Les tests de reconnaissance phonémiques ont pour but d’isoler la perception d’un phonème particulier dans un mot monosyllabique et sont présentés en liste fermée. En France, c’est en 1971 que Rosi et Peckels présentèrent le test de diagnostic par paires minimales pour tester les vocodeurs. En 1975, Beraha et Fontanez adaptèrent le test à l’audiologie prothétique. Le principe du test d’identification par paires minimales repose sur la présentation en listes ouvertes de mots monosyllabiques de type C-V-C (Consonne-Voyelle-Consonne). Soit 12 listes de 10 paires de mots basés sur les confusions possibles entre phonèmes ne différant que par un trait distinctif ; c’est la perception de la consonne intermédiaire qui est étudiée.

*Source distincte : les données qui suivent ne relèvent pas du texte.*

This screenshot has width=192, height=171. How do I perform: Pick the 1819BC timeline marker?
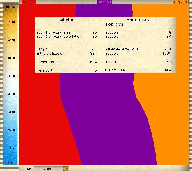coord(11,58)
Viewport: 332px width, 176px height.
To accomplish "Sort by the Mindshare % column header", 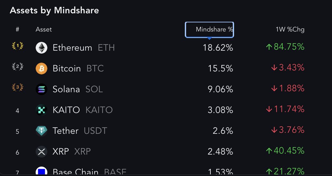I will [x=209, y=30].
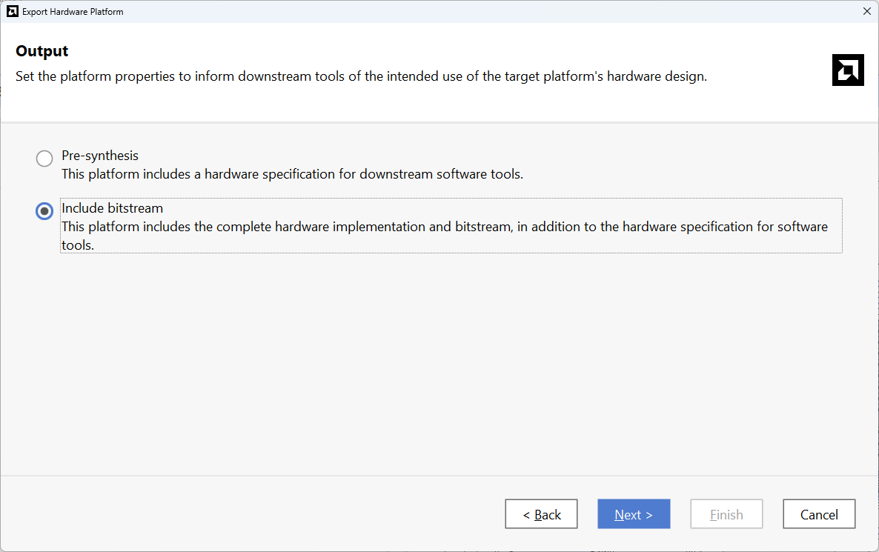
Task: Click the AMD icon in the title bar
Action: click(x=12, y=11)
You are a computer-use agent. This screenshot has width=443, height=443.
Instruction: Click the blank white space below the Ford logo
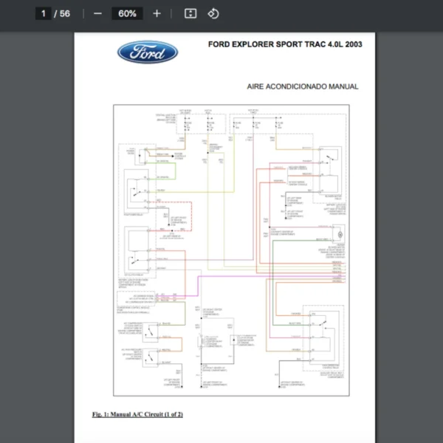click(x=148, y=85)
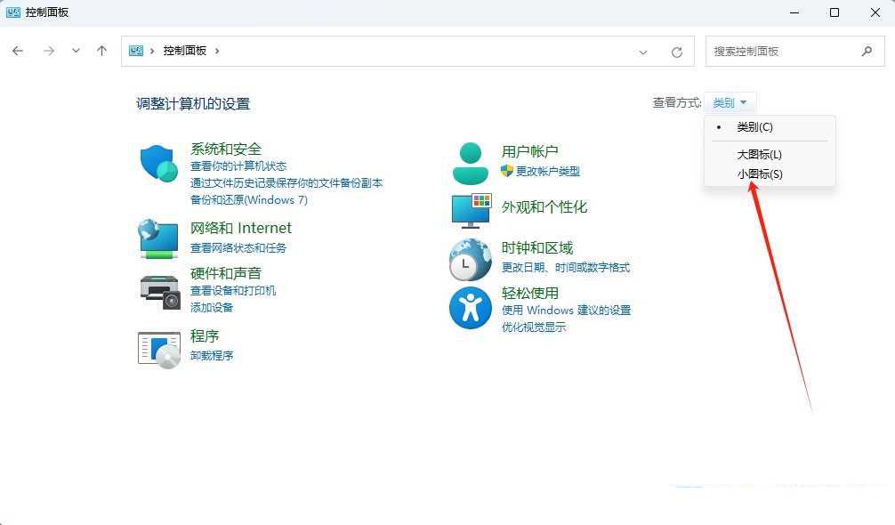The height and width of the screenshot is (525, 895).
Task: Switch view to 小图标(S)
Action: click(x=759, y=174)
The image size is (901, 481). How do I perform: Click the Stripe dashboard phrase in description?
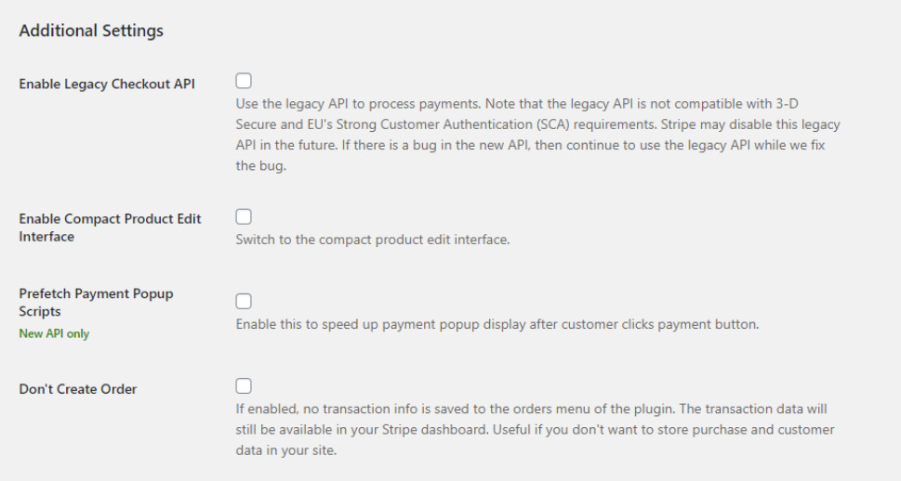point(434,430)

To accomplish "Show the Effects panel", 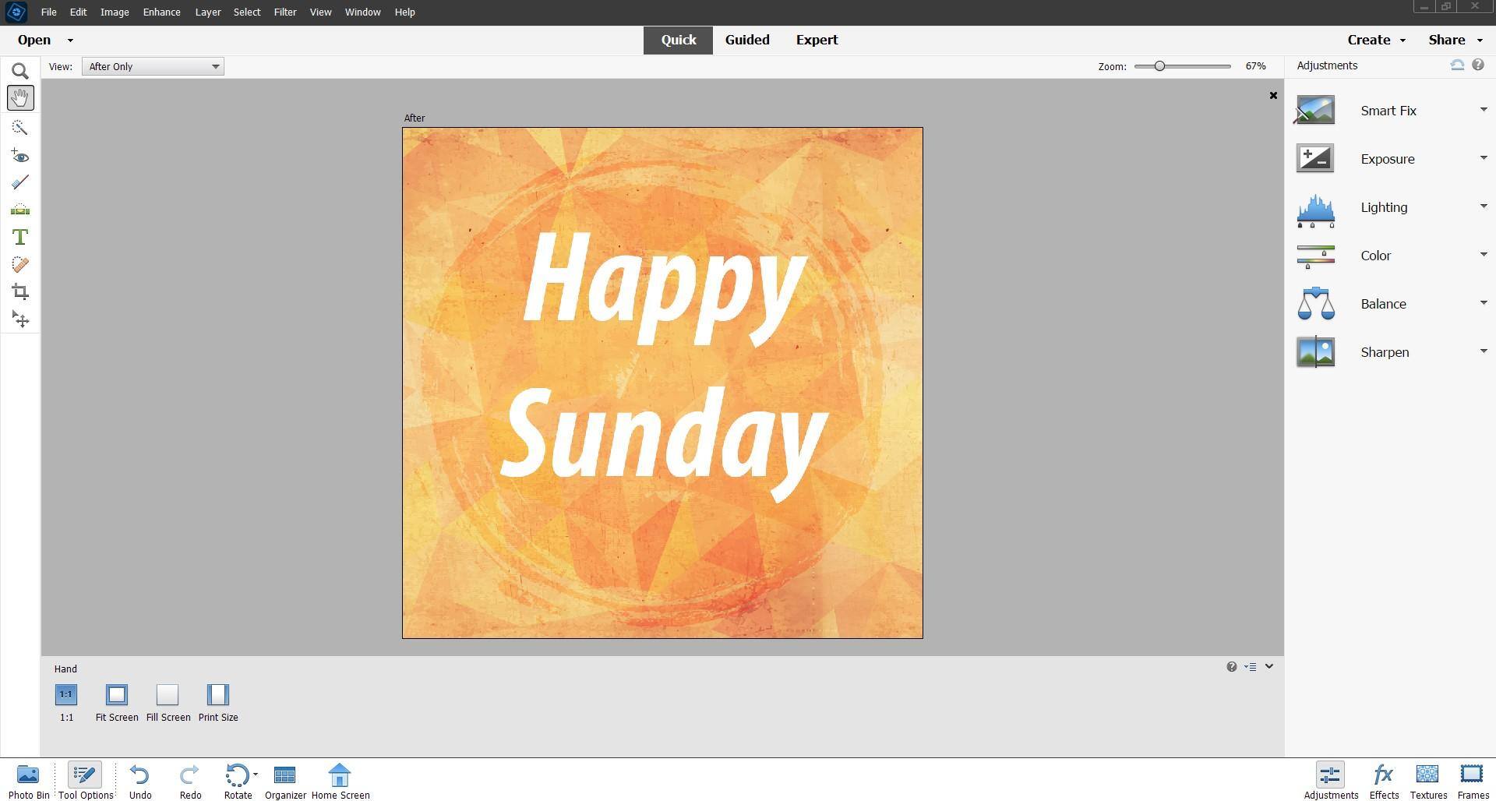I will 1383,781.
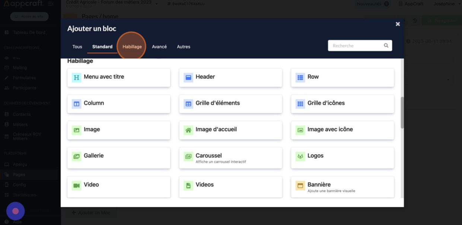Open the Autres tab
This screenshot has width=462, height=225.
click(184, 47)
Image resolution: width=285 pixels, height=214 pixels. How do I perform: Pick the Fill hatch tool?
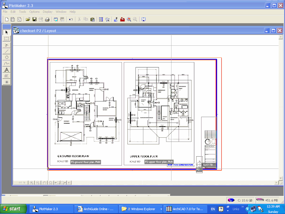[6, 76]
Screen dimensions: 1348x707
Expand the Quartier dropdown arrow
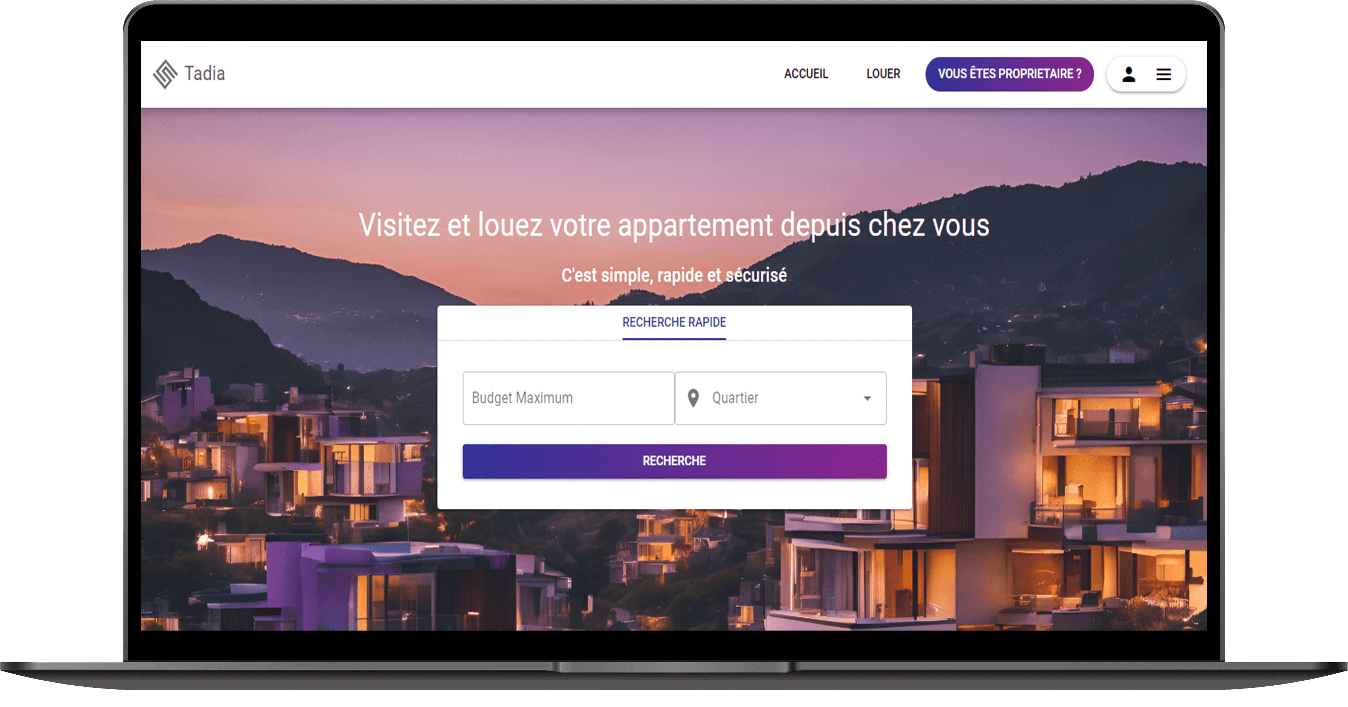(x=867, y=399)
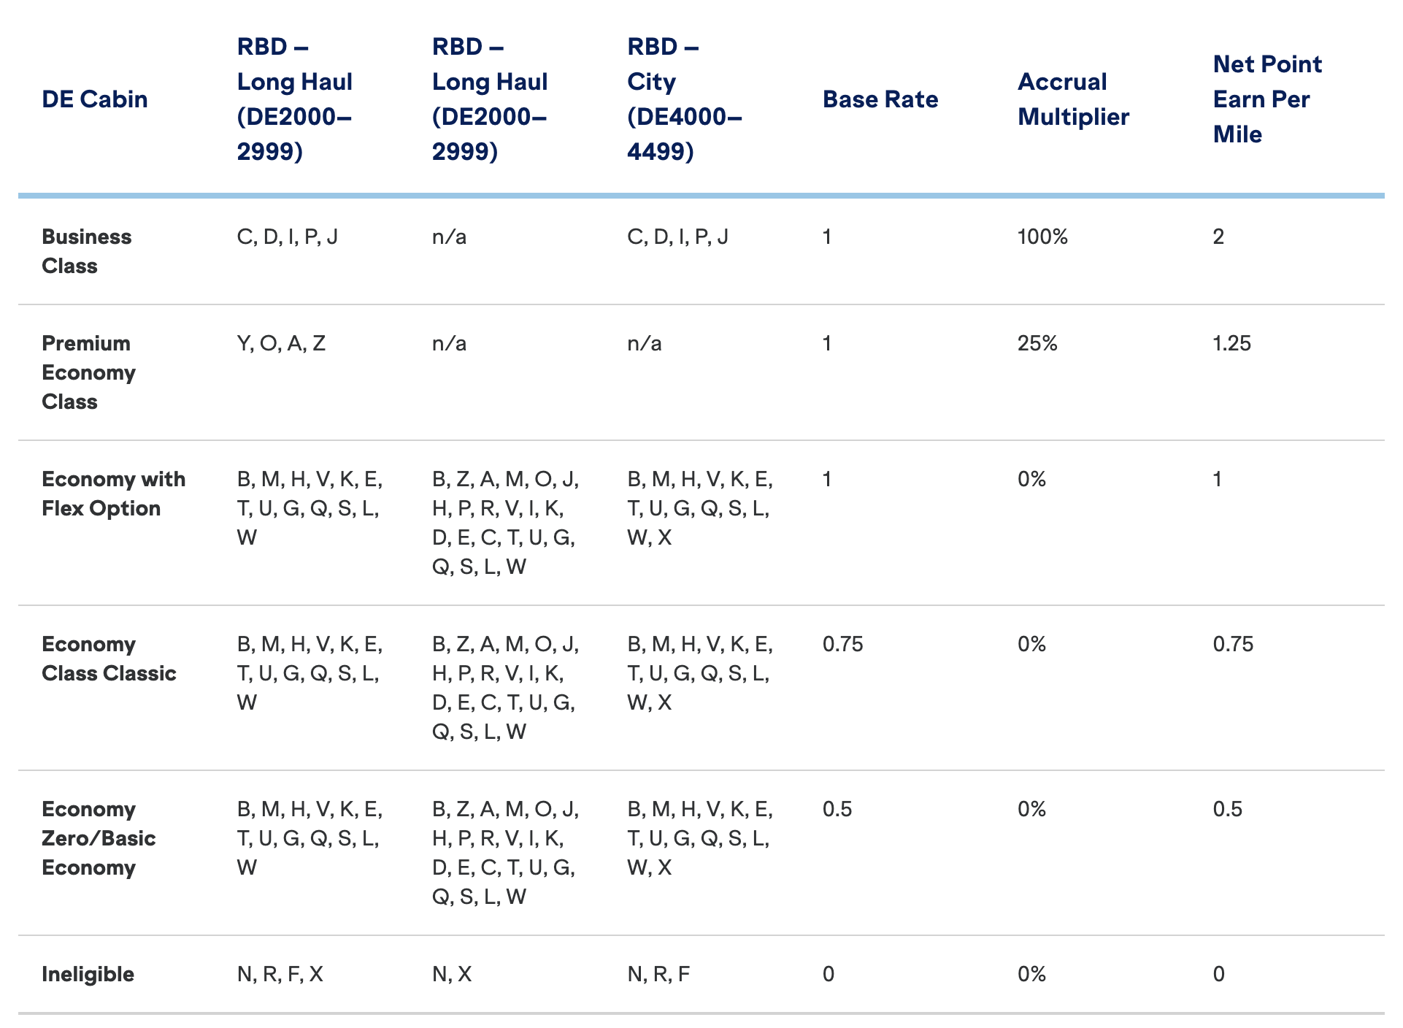This screenshot has height=1028, width=1403.
Task: Select the Business Class row label
Action: click(86, 251)
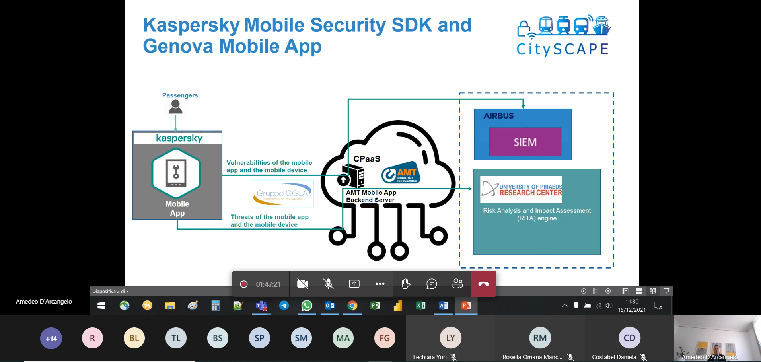
Task: Select Lechiara Yuri's LY avatar
Action: 450,338
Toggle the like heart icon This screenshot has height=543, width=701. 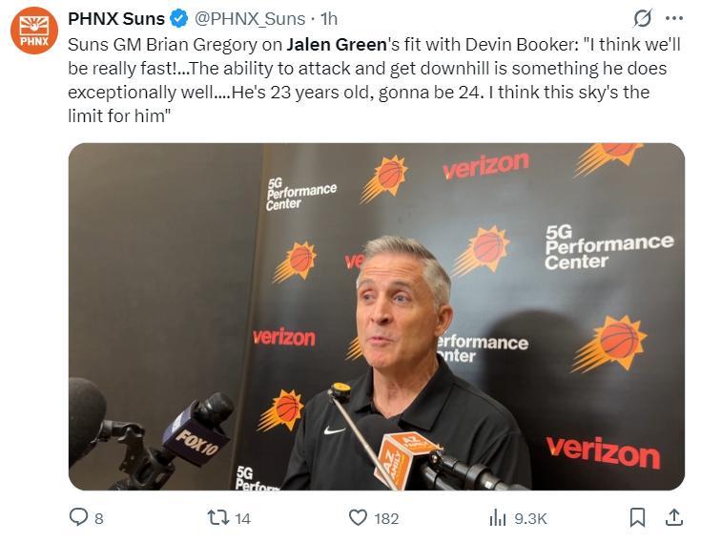tap(358, 518)
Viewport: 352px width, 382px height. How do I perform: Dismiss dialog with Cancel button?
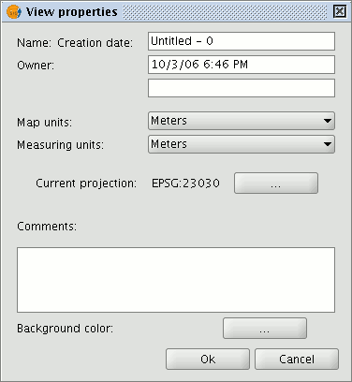coord(297,360)
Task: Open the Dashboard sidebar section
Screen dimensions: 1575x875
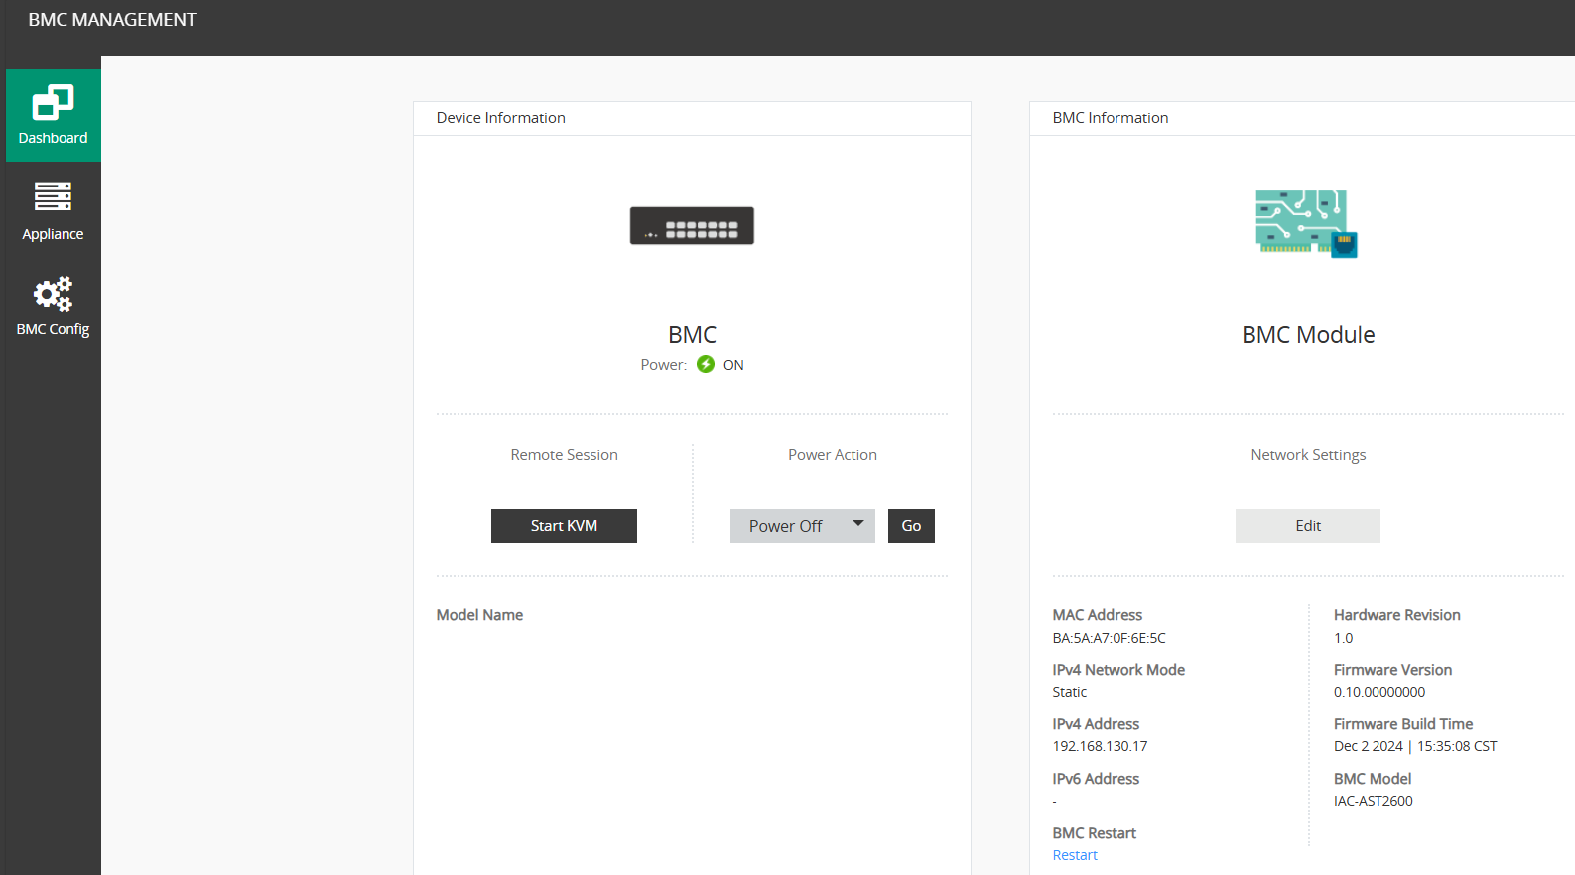Action: (53, 115)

• Le test phonétique V-C-C

Dans certains cas, la perte tonale, élective (encoche, pente ski-slope) ou légère est une gêne fonctionnelle pour la perception de la parole telle que les tests phonétiques utilisant des mots du lexique ne peut l’objectiver. Il est donc utile d’utiliser des tests de mots « sans signification ». Les phonéticiens travaillant dans le domaine du traitement du signal utilisent des outils depuis de nombreuses années. En 1978, J-P Beraha présentait les résultats d’une étude sur la hiérarchie des indices acoustico-phonétiques chez les déficients auditifs. Les signaux utilisés étaient générés par un synthétiseur vocal piloté par ordinateur. Les mots étaient des logatomes V-C-V, où V1 et V2 étaient la même voyelle. Les tests V-C-V ou Voyelle-Consonne-Voyelle du Pr Fourcin sont une liste de logatomes formés par une consonne que l’on teste encadrée par la même voyelle (exemples : AGA, AMA, ANA, APA, AZA, AVA, etc.), dont les résultats sont informatisés et permettent une lecture immédiate des confusions phonétiques. Ce test est pratiqué à un niveau supraliminaire pour le patient et peut être proposé aux étrangers et aux jeunes enfants. Il ne fait pas appel à la suppléance mentale. Il permet de mesurer la lecture labiale et d’en apprécier les progrès par la rééducation orthophonique.